** Opening Entries provided block **
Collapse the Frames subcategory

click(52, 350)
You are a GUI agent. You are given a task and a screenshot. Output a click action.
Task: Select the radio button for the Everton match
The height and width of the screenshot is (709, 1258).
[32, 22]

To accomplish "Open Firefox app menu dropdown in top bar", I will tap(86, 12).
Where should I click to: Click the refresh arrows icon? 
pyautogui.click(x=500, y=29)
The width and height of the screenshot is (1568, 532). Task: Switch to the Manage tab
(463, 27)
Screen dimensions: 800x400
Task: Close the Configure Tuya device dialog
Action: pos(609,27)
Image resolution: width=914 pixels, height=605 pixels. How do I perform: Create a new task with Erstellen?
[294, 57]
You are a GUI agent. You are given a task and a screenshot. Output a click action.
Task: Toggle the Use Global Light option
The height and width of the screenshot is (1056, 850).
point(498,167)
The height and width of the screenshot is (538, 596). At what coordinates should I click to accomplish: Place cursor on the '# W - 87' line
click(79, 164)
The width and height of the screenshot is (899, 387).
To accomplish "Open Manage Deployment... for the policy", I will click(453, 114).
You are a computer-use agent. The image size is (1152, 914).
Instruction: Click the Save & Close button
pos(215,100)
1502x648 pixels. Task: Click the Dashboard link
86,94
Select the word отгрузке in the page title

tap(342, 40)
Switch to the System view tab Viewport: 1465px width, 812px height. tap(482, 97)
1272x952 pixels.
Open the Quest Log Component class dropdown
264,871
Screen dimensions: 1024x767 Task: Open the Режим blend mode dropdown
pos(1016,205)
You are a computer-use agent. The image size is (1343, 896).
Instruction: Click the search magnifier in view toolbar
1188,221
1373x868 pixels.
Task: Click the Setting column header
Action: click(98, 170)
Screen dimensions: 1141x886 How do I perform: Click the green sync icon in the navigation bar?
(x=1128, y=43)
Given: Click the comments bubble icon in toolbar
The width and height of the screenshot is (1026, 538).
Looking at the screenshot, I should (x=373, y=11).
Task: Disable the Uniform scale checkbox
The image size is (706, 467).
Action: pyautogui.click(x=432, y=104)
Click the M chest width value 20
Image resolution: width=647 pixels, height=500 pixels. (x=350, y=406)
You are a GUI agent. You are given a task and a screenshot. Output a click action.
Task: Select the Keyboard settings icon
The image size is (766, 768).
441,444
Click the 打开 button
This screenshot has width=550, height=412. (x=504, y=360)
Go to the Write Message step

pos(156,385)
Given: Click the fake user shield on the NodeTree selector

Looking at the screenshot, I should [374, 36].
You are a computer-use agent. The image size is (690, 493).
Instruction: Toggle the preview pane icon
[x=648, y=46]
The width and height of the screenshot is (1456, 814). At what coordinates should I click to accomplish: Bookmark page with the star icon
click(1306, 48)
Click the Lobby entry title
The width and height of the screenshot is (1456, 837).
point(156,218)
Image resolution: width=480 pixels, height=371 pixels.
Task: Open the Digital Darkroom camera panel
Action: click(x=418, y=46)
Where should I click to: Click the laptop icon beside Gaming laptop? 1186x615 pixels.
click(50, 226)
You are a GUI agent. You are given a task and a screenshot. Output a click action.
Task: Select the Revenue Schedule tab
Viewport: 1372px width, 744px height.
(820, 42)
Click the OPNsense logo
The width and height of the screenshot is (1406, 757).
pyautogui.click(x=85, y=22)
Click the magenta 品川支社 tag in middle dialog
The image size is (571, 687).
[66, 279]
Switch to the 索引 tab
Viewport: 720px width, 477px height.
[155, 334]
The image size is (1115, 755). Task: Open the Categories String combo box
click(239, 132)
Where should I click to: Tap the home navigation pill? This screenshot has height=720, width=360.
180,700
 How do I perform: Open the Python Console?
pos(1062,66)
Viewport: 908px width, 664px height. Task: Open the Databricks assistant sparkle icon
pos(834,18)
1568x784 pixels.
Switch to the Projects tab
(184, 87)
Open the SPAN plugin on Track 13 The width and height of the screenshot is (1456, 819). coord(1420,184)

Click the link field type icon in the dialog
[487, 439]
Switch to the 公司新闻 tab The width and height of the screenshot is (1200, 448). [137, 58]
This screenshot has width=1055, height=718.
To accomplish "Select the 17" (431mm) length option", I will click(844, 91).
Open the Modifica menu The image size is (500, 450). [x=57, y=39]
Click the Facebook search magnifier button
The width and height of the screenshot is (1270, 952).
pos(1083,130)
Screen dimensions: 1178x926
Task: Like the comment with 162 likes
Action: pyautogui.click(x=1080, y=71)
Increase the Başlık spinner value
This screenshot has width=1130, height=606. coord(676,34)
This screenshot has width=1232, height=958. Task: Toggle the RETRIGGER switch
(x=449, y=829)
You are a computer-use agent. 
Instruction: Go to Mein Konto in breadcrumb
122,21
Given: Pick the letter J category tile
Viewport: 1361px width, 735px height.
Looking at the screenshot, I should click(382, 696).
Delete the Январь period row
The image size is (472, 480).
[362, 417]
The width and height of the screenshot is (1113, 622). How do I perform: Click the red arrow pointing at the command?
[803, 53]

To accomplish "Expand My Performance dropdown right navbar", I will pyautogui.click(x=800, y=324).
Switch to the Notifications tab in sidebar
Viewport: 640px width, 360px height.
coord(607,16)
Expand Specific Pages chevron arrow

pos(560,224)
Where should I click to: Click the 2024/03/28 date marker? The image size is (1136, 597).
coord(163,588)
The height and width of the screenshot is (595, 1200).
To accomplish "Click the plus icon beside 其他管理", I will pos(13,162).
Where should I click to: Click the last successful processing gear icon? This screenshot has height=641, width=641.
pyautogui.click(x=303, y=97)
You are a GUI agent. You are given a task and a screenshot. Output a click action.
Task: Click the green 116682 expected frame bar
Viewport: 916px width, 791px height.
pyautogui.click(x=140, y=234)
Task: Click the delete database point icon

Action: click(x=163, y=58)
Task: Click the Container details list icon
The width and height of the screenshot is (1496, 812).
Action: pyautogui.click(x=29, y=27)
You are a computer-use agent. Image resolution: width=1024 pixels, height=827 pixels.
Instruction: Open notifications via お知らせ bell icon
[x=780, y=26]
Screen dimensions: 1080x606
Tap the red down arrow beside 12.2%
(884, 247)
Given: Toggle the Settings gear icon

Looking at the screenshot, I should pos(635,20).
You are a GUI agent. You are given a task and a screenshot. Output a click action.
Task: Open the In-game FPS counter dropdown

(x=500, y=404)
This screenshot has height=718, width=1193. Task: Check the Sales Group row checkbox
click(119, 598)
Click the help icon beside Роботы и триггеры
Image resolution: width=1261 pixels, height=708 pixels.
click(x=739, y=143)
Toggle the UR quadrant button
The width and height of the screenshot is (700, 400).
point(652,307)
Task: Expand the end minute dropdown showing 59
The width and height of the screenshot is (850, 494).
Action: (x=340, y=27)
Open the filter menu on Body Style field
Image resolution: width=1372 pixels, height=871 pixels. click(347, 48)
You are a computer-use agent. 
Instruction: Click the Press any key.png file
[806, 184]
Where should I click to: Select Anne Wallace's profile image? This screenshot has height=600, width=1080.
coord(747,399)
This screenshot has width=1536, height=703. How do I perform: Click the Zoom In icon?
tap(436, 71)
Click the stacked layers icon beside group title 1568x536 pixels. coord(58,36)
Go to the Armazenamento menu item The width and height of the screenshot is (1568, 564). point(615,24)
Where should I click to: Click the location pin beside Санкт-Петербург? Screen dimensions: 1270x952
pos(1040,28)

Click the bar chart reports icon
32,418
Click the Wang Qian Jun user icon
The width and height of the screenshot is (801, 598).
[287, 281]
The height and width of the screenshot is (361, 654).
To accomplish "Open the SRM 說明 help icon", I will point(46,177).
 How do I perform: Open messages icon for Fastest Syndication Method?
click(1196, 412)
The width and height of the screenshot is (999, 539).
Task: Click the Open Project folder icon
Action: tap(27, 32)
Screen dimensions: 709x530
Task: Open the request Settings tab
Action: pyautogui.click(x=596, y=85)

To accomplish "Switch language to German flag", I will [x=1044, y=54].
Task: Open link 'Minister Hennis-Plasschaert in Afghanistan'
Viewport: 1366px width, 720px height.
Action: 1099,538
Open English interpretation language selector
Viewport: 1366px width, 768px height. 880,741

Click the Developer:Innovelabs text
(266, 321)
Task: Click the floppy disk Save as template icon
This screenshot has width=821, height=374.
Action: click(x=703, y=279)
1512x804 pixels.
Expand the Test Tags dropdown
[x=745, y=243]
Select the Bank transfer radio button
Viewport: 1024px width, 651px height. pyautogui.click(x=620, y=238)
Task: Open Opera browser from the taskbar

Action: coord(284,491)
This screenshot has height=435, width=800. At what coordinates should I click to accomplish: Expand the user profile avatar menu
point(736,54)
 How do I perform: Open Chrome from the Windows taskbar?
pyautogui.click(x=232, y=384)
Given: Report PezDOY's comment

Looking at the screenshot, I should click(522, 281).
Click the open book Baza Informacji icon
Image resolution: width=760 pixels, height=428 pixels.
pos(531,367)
** Closing Entries provided block **
_Instructions for the task_: Give back exactly the lines of the listing, starting with the first and ending with the one bearing "You are a computer-use agent. The image size is (1343, 896).". Add no other lines.

_Answer section_:
Collapse the Frames subcategory

click(52, 350)
You are a GUI agent. You are given a task and a screenshot. Output a click action.
Task: Select the radio button for the Everton match
The height and width of the screenshot is (709, 1258).
[32, 22]

To accomplish "Open Firefox app menu dropdown in top bar", I will tap(86, 12).
Where should I click to: Click the refresh arrows icon? 
pyautogui.click(x=500, y=29)
The width and height of the screenshot is (1568, 532). Task: Switch to the Manage tab
(463, 27)
Screen dimensions: 800x400
Task: Close the Configure Tuya device dialog
Action: pos(609,27)
Image resolution: width=914 pixels, height=605 pixels. How do I perform: Create a new task with Erstellen?
[294, 57]
You are a GUI agent. You are given a task and a screenshot. Output a click action.
Task: Toggle the Use Global Light option
The height and width of the screenshot is (1056, 850).
point(498,167)
The height and width of the screenshot is (538, 596). At what coordinates should I click to accomplish: Place cursor on the '# W - 87' line
click(79, 164)
The width and height of the screenshot is (899, 387).
To accomplish "Open Manage Deployment... for the policy", I will click(453, 114).
You are a computer-use agent. The image size is (1152, 914).
Instruction: Click the Save & Close button
pos(215,100)
1502x648 pixels. Task: Click the Dashboard link
86,94
Select the word отгрузке in the page title

tap(342, 40)
Switch to the System view tab Viewport: 1465px width, 812px height. tap(482, 97)
1272x952 pixels.
Open the Quest Log Component class dropdown
264,871
Screen dimensions: 1024x767 Task: Open the Режим blend mode dropdown
pos(1016,205)
You are a computer-use agent. The image size is (1343, 896).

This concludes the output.